Relationships: Alfred Pennyworth & Bruce Wayne, Dick Grayson & Alfred Pennyworth, Dick Grayson & Bruce Wayne, Dick Grayson & Jason Todd & Bruce Wayne, Jason Todd & Bruce Wayne
Comments: 7
Kudos: 48





	caveat emptor

**Author's Note:**

> I've been floating around this fandom for awhile but this is only the 2nd story I've written for it. 
> 
> I tagged Graphic Violence just in case, but its more general descriptions than actually graphic IMHO. Nothing more awful than death by Joker usually is. 
> 
> Uncommon words/phrases: 
> 
> Caveat Emptor - (Latin) for "let the buyer beware"  
> Ogham - Early Medieval alphabet used primarily to write the early Irish language  
> Goidelic - relating to or denoting the northern group of Celtic languages.  
> Occam's Razer - the simplest of competing theories be preferred to the more complex

Nota Bene: Probably obvious but Bruce, Dick and Alfred are all subjective points of view...just because they are thinking it doesn't mean they are right.

Bruce has spent years teaching himself to avoid the awful crushing desperation that he felt in a dark alley as a child. He has learnt more martial art styles than he has fingers or toes, has become a symbol of fear and unrelenting justice within his city, spends his nights prowling the city dressed as his childhood fear and still, it turns out even _the Batman_ can feel desperation, can taste his own despair and failure.

He has felt it before, watching a tiny brightly-dressed child ruthlessly beaten, watching the same boy shot before his eyes or hurt in any number of other ways (some of them of Bruce’s own making). He’s felt it in the first boy’s successor but never so starkly as now, Dick had been hurt before, terribly so at times and Jason too.

But now Jason is gone, forever…

Not laid up with broken bones or bleeding wounds (though those had both been dreadfully apparent on his corpse) but dead, like Bruce’s parents, like Dick’s parents, like Jason’s parents.

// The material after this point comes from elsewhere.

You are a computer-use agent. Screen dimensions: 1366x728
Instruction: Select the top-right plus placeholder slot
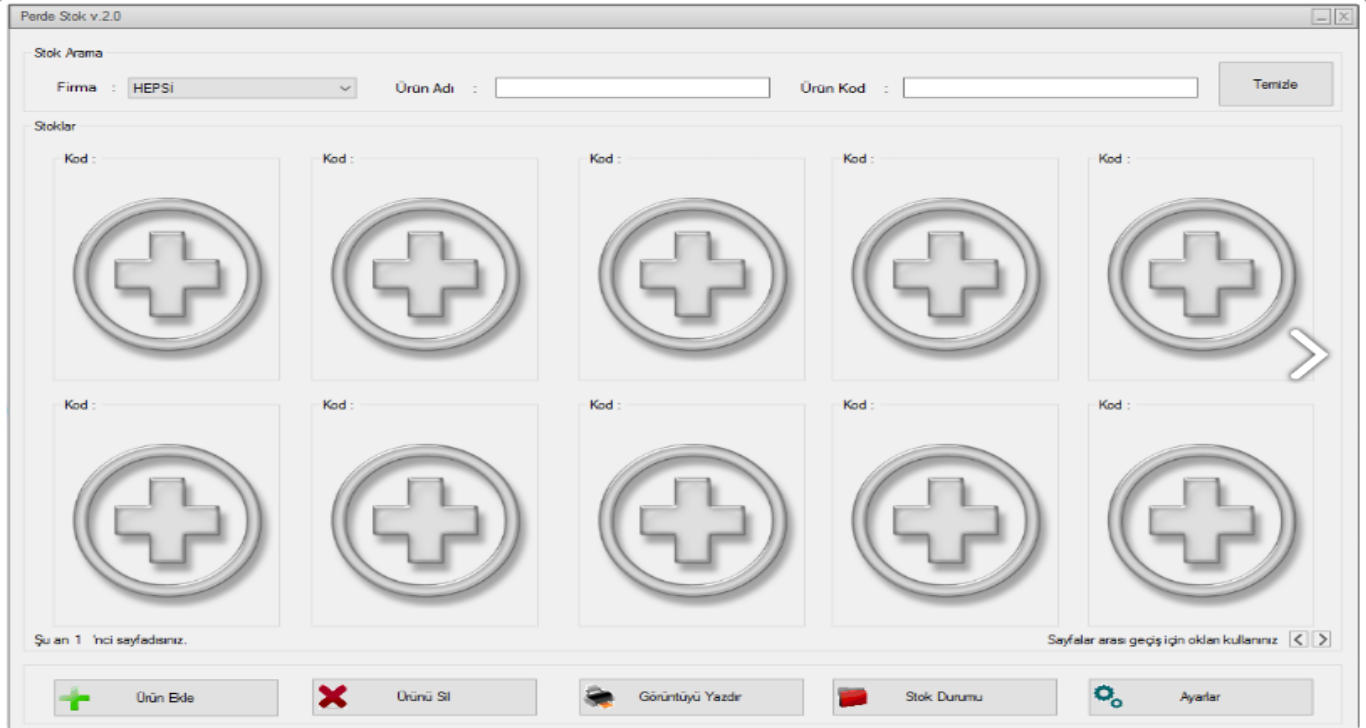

And while rationally Bruce knows he wasn’t to blame for any of those, he knows with every ounce of his will and conviction that this is, Jason is dead because Bruce has failed, because Batman has failed.

And he can’t, he refuses to accept this. Bruce has never backed down from anything in his life and he won’t from this. He’ll find a way, for Jason who never should have died, for himself because he can feel his carefully constructed façade unraveling and for Dick and Alfred provided that either of them ever speaks to him again. Which is he concedes a tall order given he has just raised a hand to the same boy he had once burnt his own hands with acid to keep from being beaten, had barred him from his home.

Oh, how he already bitterly regrets it, Dick had after all come to him grieving the same death but Bruce’s grief and fear and worry and rage had gotten tangled up as they so often do, and he had given into the fear and the anger and the need to punch something…anything…anyone. And Dick was alive, and Jason was dead and seeing him standing there, putting a voice to Bruce’s own desperate thoughts that without Robin Jason would be alive…he’d snapped.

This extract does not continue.